--- start Supplied entries ---
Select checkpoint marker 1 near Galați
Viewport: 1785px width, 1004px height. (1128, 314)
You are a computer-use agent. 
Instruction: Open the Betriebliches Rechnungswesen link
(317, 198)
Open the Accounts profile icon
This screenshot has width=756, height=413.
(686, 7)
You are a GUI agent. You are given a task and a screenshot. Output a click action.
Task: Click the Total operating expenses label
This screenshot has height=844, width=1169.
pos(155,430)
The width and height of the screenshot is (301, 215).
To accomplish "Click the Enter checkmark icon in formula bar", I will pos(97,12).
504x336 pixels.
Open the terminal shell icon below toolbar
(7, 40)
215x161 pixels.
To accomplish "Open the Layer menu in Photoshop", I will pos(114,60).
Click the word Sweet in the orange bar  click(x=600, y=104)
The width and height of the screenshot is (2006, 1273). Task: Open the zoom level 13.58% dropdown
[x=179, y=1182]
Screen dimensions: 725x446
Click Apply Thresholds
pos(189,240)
--- end Supplied entries ---
Problem statement: Please reproduce word for word the part of the data that opens with the line containing "Screen dimensions: 725x446" and runs through the end of the data, including both ends.

Problem solution:
Screen dimensions: 725x446
Click Apply Thresholds
pos(189,240)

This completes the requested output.